[Stored data]
--
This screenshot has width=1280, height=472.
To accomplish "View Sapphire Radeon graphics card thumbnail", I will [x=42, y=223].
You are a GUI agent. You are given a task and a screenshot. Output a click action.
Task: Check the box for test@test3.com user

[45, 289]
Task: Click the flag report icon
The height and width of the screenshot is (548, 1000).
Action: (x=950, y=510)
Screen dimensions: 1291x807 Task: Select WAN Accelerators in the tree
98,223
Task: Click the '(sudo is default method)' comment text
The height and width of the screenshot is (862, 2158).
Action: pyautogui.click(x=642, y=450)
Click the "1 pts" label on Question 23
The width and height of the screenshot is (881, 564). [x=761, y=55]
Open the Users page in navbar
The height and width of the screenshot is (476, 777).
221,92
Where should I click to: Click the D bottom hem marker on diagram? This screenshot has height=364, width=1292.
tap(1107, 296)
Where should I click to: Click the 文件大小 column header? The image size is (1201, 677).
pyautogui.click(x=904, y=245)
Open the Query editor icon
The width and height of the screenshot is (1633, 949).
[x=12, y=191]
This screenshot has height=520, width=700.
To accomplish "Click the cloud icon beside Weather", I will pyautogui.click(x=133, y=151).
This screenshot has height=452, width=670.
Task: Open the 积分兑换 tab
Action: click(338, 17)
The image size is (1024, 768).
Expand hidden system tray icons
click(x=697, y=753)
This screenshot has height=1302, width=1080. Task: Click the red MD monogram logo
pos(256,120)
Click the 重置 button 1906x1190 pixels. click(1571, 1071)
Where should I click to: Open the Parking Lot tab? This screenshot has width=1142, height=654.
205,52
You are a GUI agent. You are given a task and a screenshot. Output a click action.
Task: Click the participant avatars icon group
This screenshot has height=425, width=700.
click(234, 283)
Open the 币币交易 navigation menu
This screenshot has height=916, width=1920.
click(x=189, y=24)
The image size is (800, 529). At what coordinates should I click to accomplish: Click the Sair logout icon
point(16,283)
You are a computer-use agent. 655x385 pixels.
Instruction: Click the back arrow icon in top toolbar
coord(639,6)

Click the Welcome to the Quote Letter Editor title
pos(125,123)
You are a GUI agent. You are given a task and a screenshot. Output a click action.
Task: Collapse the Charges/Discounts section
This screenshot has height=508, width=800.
--
# TASK INSTRUCTIONS:
After reading the data above, return it verbatim in full.

# ANSWER BOX:
This screenshot has width=1280, height=472.
To accomplish "View Sapphire Radeon graphics card thumbnail", I will [x=42, y=223].
You are a GUI agent. You are given a task and a screenshot. Output a click action.
Task: Check the box for test@test3.com user

[45, 289]
Task: Click the flag report icon
The height and width of the screenshot is (548, 1000).
Action: (x=950, y=510)
Screen dimensions: 1291x807 Task: Select WAN Accelerators in the tree
98,223
Task: Click the '(sudo is default method)' comment text
The height and width of the screenshot is (862, 2158).
Action: pyautogui.click(x=642, y=450)
Click the "1 pts" label on Question 23
The width and height of the screenshot is (881, 564). [x=761, y=55]
Open the Users page in navbar
The height and width of the screenshot is (476, 777).
221,92
Where should I click to: Click the D bottom hem marker on diagram? This screenshot has height=364, width=1292.
tap(1107, 296)
Where should I click to: Click the 文件大小 column header? The image size is (1201, 677).
pyautogui.click(x=904, y=245)
Open the Query editor icon
The width and height of the screenshot is (1633, 949).
[x=12, y=191]
This screenshot has height=520, width=700.
To accomplish "Click the cloud icon beside Weather", I will pyautogui.click(x=133, y=151).
This screenshot has height=452, width=670.
Task: Open the 积分兑换 tab
Action: click(338, 17)
The image size is (1024, 768).
Expand hidden system tray icons
click(x=697, y=753)
This screenshot has height=1302, width=1080. Task: Click the red MD monogram logo
pos(256,120)
Click the 重置 button 1906x1190 pixels. click(1571, 1071)
Where should I click to: Open the Parking Lot tab? This screenshot has width=1142, height=654.
205,52
You are a GUI agent. You are given a task and a screenshot. Output a click action.
Task: Click the participant avatars icon group
This screenshot has height=425, width=700.
click(234, 283)
Open the 币币交易 navigation menu
This screenshot has height=916, width=1920.
click(x=189, y=24)
The image size is (800, 529). At what coordinates should I click to accomplish: Click the Sair logout icon
point(16,283)
You are a computer-use agent. 655x385 pixels.
Instruction: Click the back arrow icon in top toolbar
coord(639,6)

Click the Welcome to the Quote Letter Editor title
pos(125,123)
You are a GUI agent. You are given a task and a screenshot. Output a click action.
Task: Collapse the Charges/Discounts section
This screenshot has height=508, width=800.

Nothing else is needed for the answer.